Until then, ties with Great Britain and Ireland were hardly affected by immigration from other sources. Australia's complex demographic textures at the beginning of the 21st century contrasted markedly with the country's homogeneity during the first half of the 20th century. While about nine-tenths of Australia's population is of European descent, more than one-fifth of them were born abroad and there is a small but significant (and growing) Aboriginal population. Of those born abroad, approximately half were born in Europe, although by far the largest proportion came from the United Kingdom.

Among the largest non-European groups are New Zealanders and Chinese. The growth of immigration, in particular Asian immigration (from China, Vietnam, Hong Kong and the Philippines) that began in the last decades of the 20th century, combined with the subsequent flow of refugees from the Balkans, altered the cultural landscape and imbued Australia with a cosmopolitanism that it lacked in the mid-20th century. Despite the country's long-standing Anglo-Celtic heritage, two ethnic groups, the Chinese and the Italians, have had a significant presence in Australia since the 19th century. Because many Chinese immigrants had rural backgrounds and possessed water and land management skills, they played an important role in the early development of Australian agriculture.

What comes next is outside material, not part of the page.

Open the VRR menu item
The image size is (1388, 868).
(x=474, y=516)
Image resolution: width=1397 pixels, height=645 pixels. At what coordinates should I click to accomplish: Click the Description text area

When gold ran out in the region, many Italians stayed in Australia and established farming communities in other parts of the country. The persecution and political indifference shown towards the aborigines failed to extinguish their culture. Australia has a unique history that has shaped the diversity of its current peoples, cultures and lifestyles. The population of Australia, of about 23.4 million inhabitants, is one of the most culturally and linguistically diverse populations in the world.

The Catholic education system is the second largest sector after public schools, with more than 650,000 students (and about 21 percent of all high school enrollments). Some of the main cultural events are ANZAC Day, which is a day when Australian and New Zealand forces are remembered for their participation in World War I, in the Battle of Gallipoli, and in any other war or peacekeeping operation. Although their technical culture remained static and depended on tools and weapons made of wood, bone and stone, they developed intricate agricultural systems and carefully managed their environment to ensure continued sustainability. The country was colonized by the British and has experienced immigration from many different countries and cultures.

The three main factors that contribute to Australia's demographic makeup are a diverse Aboriginal and Torres Strait Islander population, a British colonial past, and extensive immigration from many different countries and cultures. Since the end of the White Australia policy in 1973, Australia has followed an official policy of multiculturalism, and there has been a large and continuous wave of immigration from around the world, with Asia being the biggest source of immigrants in the 21st century. Today, Australia's population of about 25.4 million is one of the most culturally and linguistically diverse populations in the world. Like the Chinese, many Italian immigrants came from rural environments, which helped them to excel in agriculture and viticulture.